Lustleigh is a small village and civil parish in the Wray Valley, inside the Dartmoor National Park in Devon, England. It is between the towns of Bovey Tracey and Moretonhampstead. The village has often been named in various publications as being amongst the best or prettiest villages in the country, particularly due to the traditional thatched buildings in the village centre, and local activities such as the Lustleigh Show. That has also led to it being noted as the most expensive rural location in which to buy a house.

The village is clustered around the parish church of St John the Baptist. Surrounding this are old buildings, many of which have thatched roofs. There is a village shop with Post Office, auto mechanic, tea room and a pub.

Legh or leigh is Old English for a clearing in a wood. The oldest recorded use of the name is as Leuesterlegh in 1242, from the Book of Fees, and it is thought that the first part of the name represents the name of a person. This person has been suggested to be either Luvesta ('dearest one' in Middle English) which is a surname known from Ermington in 1333, or Lēofgiest, an old English name, making it "Luvesta's clearing" or "Lēofgiest's clearing".

The spelling of the name has continued to drift, and other spellings have included Leuesteleḡ (in 1249), Leuistelegh (1276), Luuestelegh (1276), Lustelegh (1276), Luuastelegge (1282), Lusteleye (1285), Lisleigh (1672), and Luſtley (1761).

The settlement geography of the modern village is that there is a distinct nucleated village centre, sometimes referred to as the "town", with a large cluster of buildings and facilities around the central churchyard. However, for historical reasons, the centre of the village is polyfocal, with separate distinct hamlets, now partially merged into the centre.

Until 1929, the parish boundary with the Bovey Tracey civil parish was set at the Wray Brook, which runs in the valley bottom, which meant that the manor of Wreyland was part of Bovey parish, despite its proximity to the centre of Lustleigh. The same applies to the Brookfield houses which form a distinct area on the approach to the village, and which were built in the last 19th century for the miners of Kelly Mine.

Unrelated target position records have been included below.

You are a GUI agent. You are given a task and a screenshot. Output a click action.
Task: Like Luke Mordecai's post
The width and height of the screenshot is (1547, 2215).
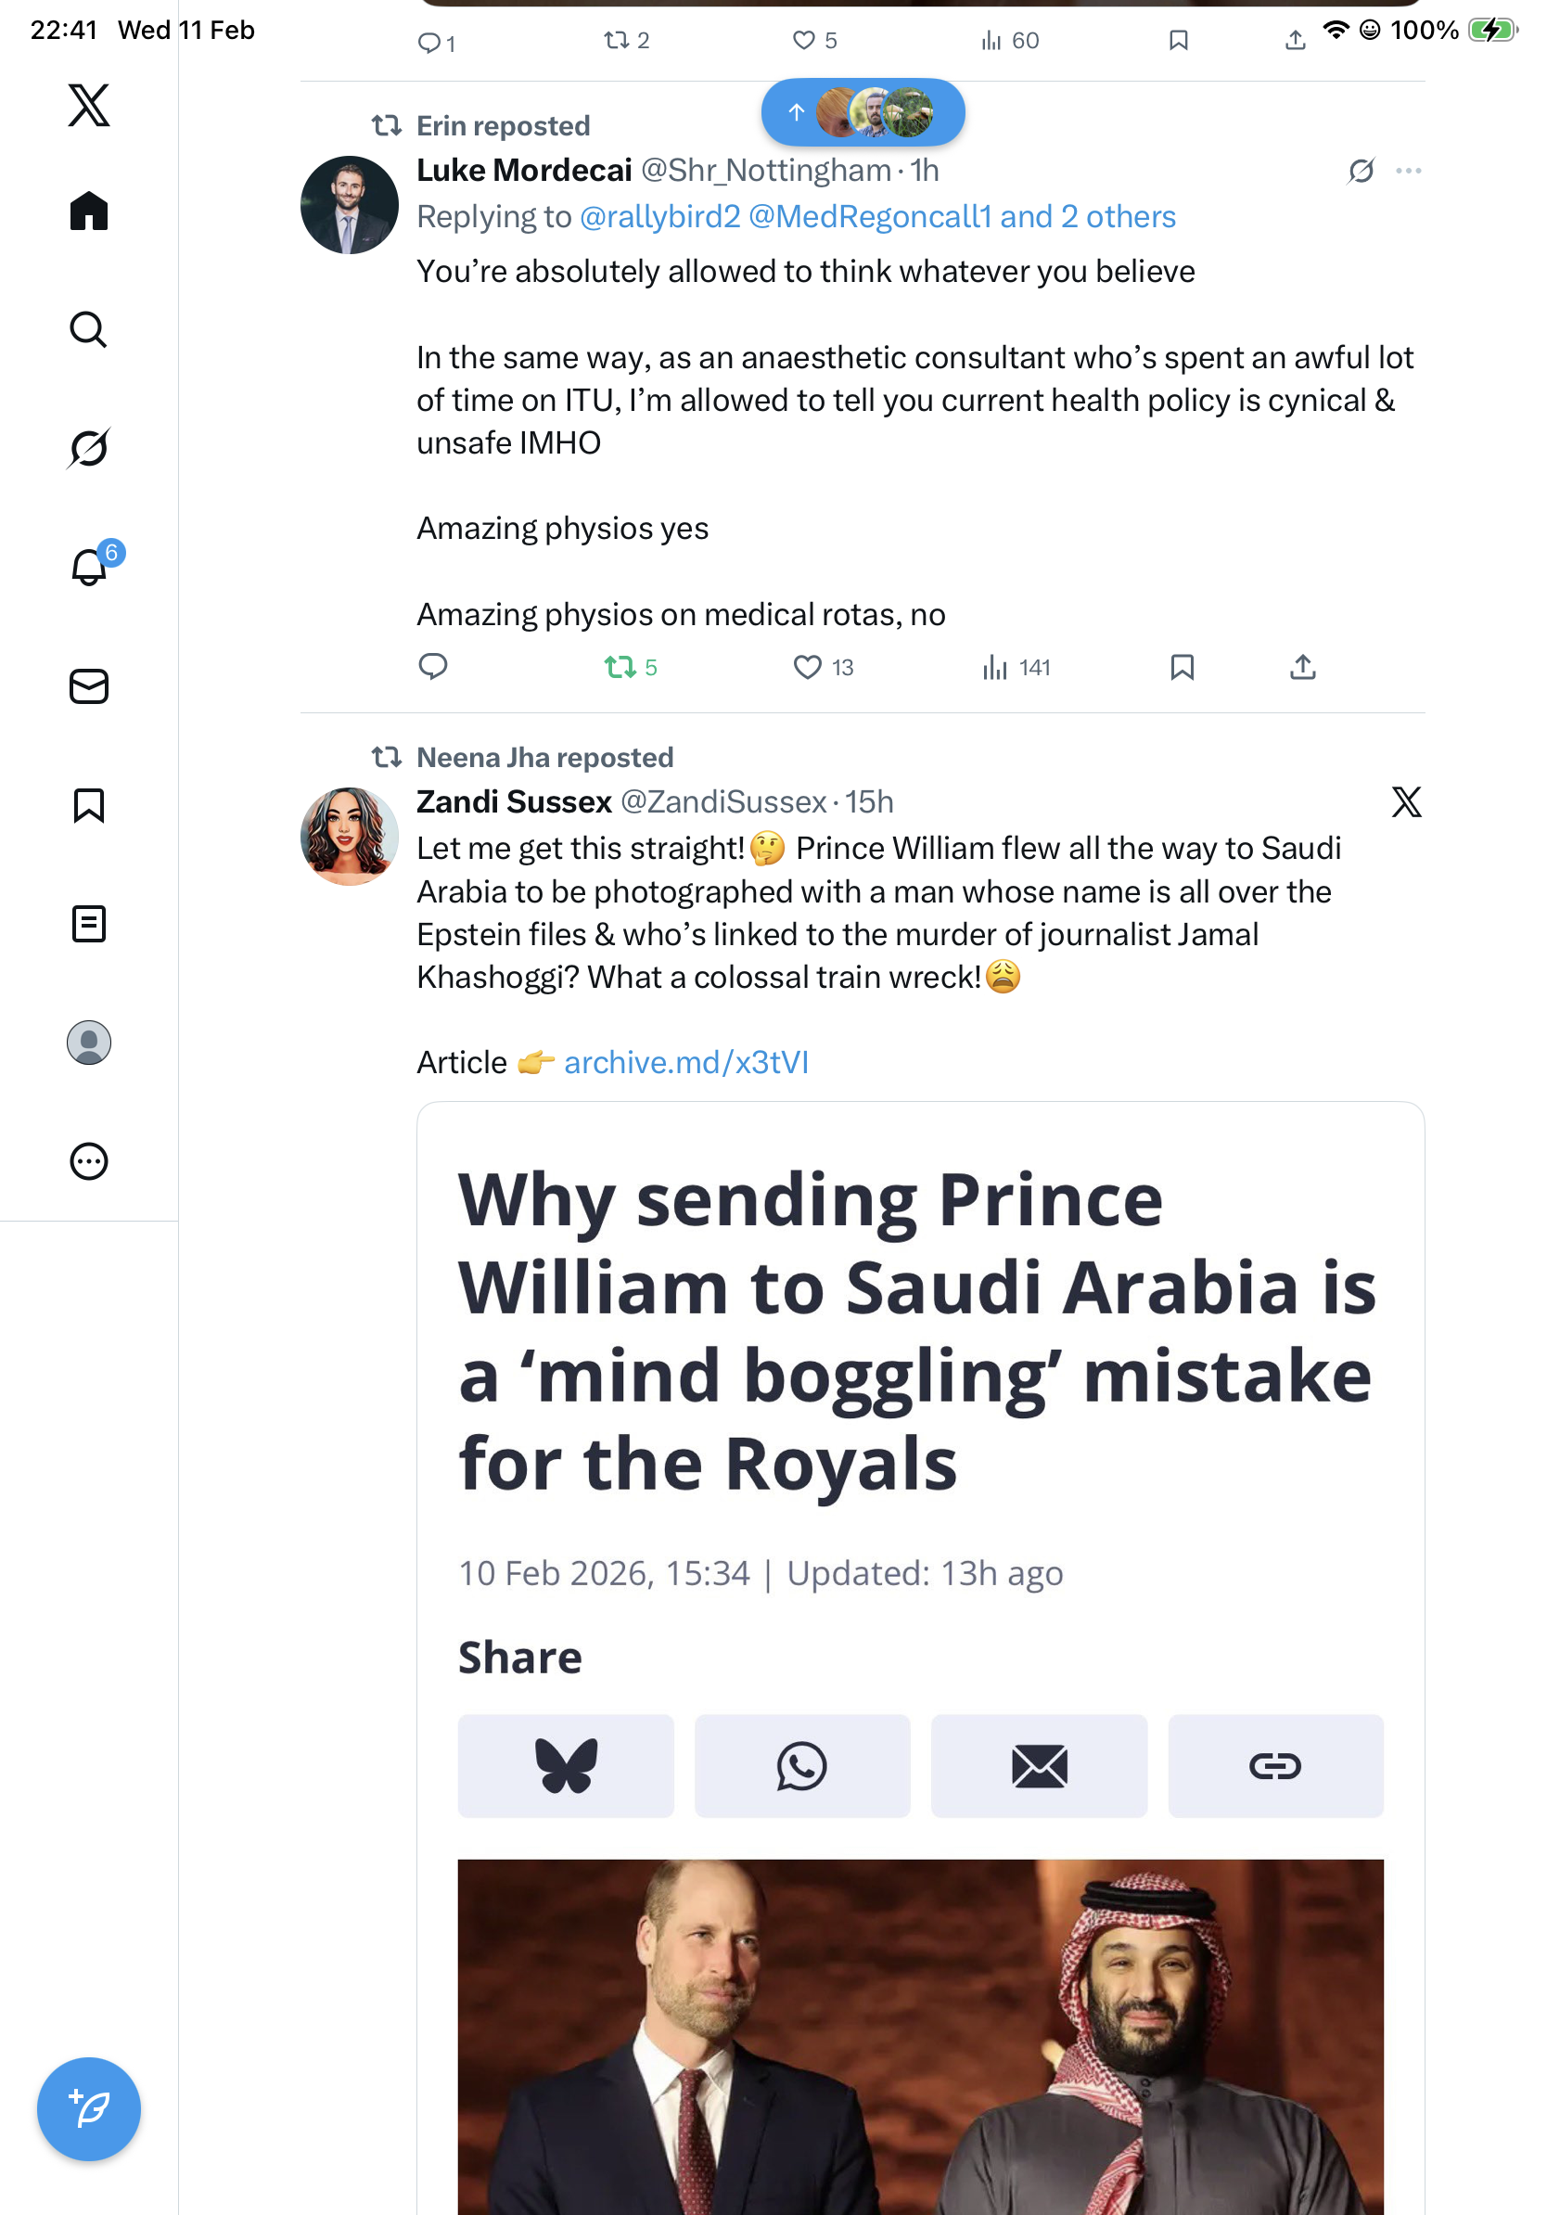(806, 667)
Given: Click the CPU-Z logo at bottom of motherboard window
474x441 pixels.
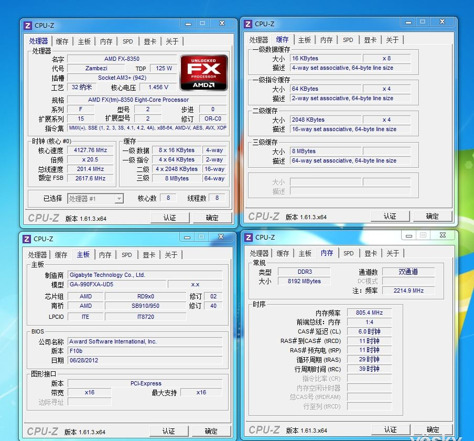Looking at the screenshot, I should tap(44, 431).
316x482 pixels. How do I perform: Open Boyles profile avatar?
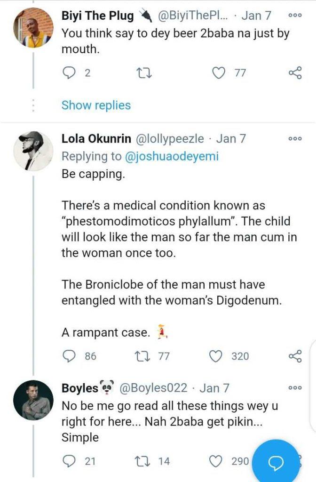pyautogui.click(x=33, y=400)
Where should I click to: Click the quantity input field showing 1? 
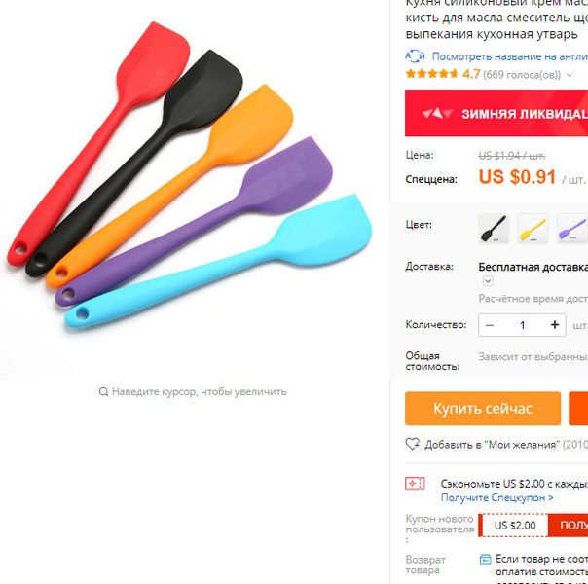coord(523,325)
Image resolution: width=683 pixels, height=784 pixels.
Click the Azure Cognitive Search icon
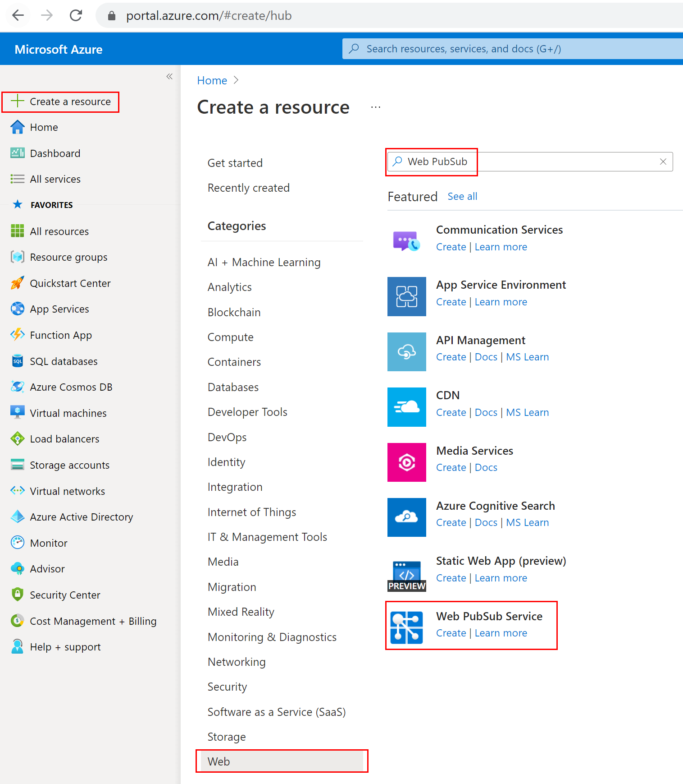[x=406, y=517]
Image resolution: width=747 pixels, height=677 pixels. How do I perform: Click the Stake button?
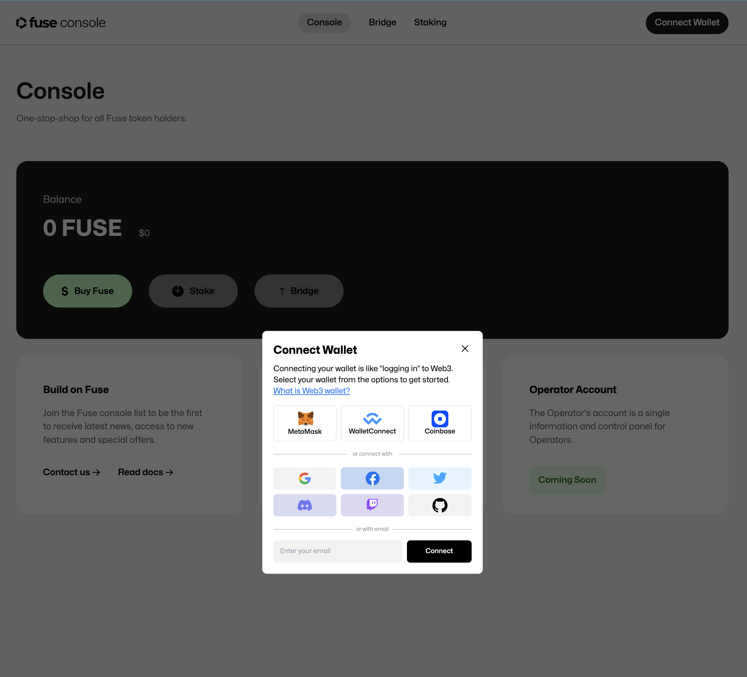[193, 291]
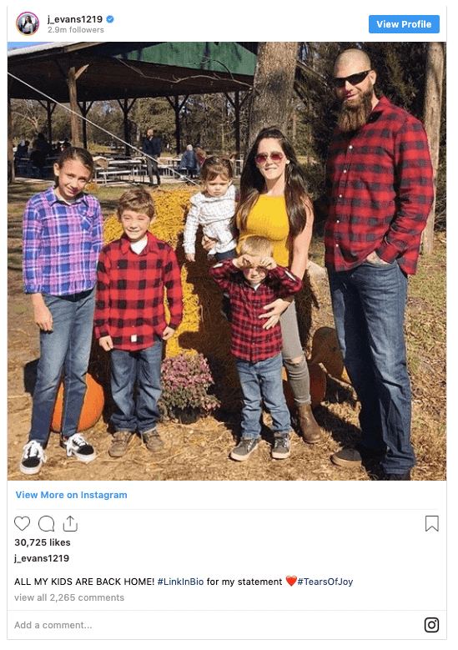458x650 pixels.
Task: Open the j_evans1219 profile avatar
Action: pyautogui.click(x=28, y=24)
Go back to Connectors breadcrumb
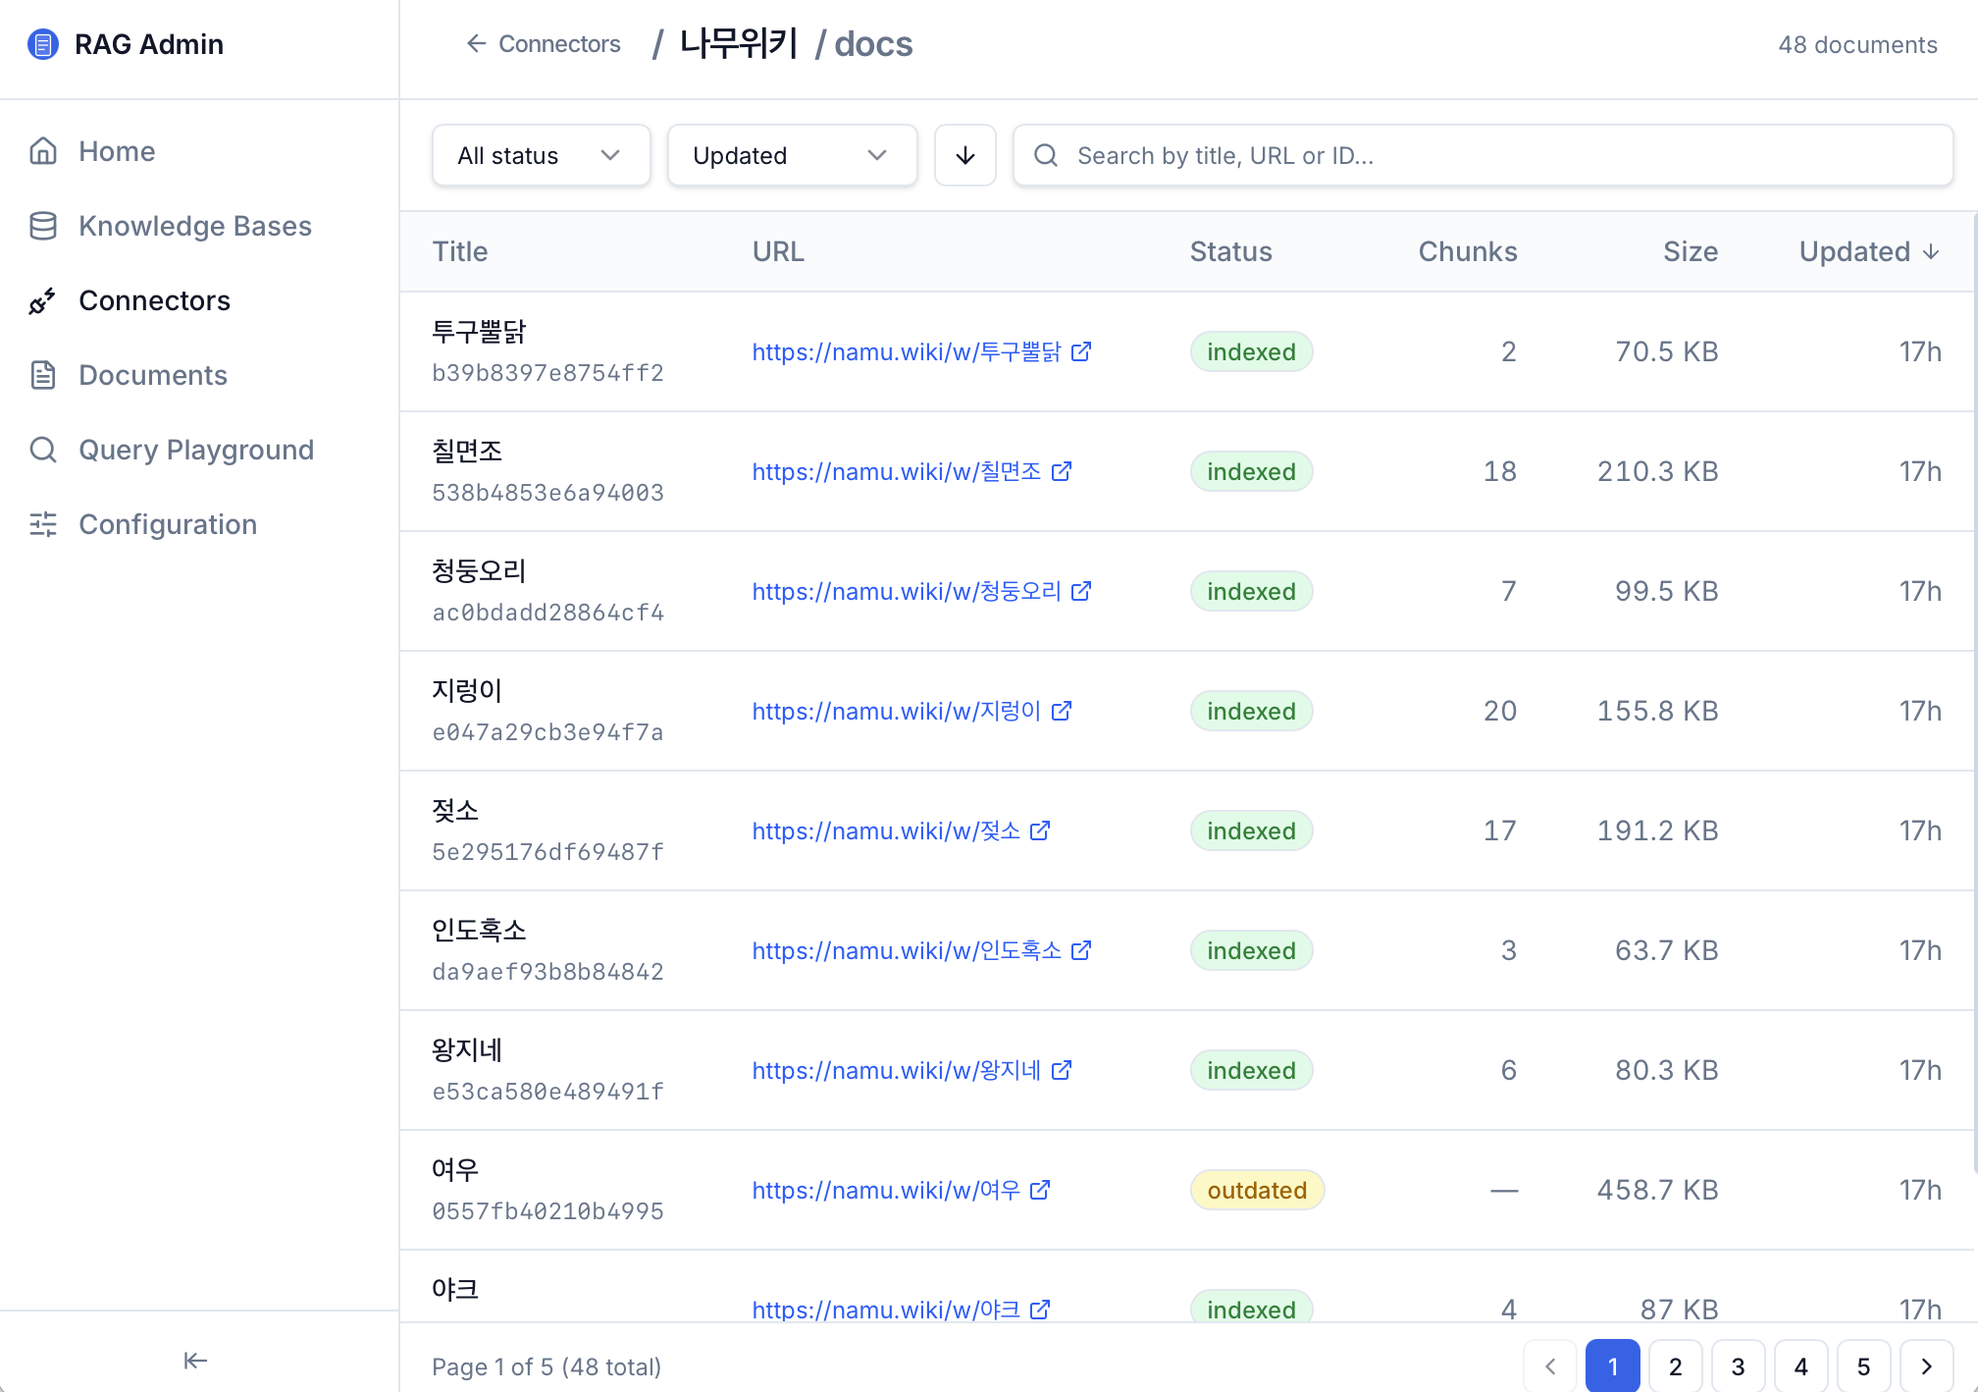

Pethybridge was once a relatively isolated farmstead, prior to its purchase by the council in 1945, and the building of council housing, which was officially opened in 1949.

The hamlets of Pethybridge, Wreyland, and Brookfield are nearly contiguous with the centre of the village, but the further hamlets of Hammerslake and Sanduck are further from the village centre. The remainder of the parish is a dispersed settlement, with houses and farms spread out in their own grounds.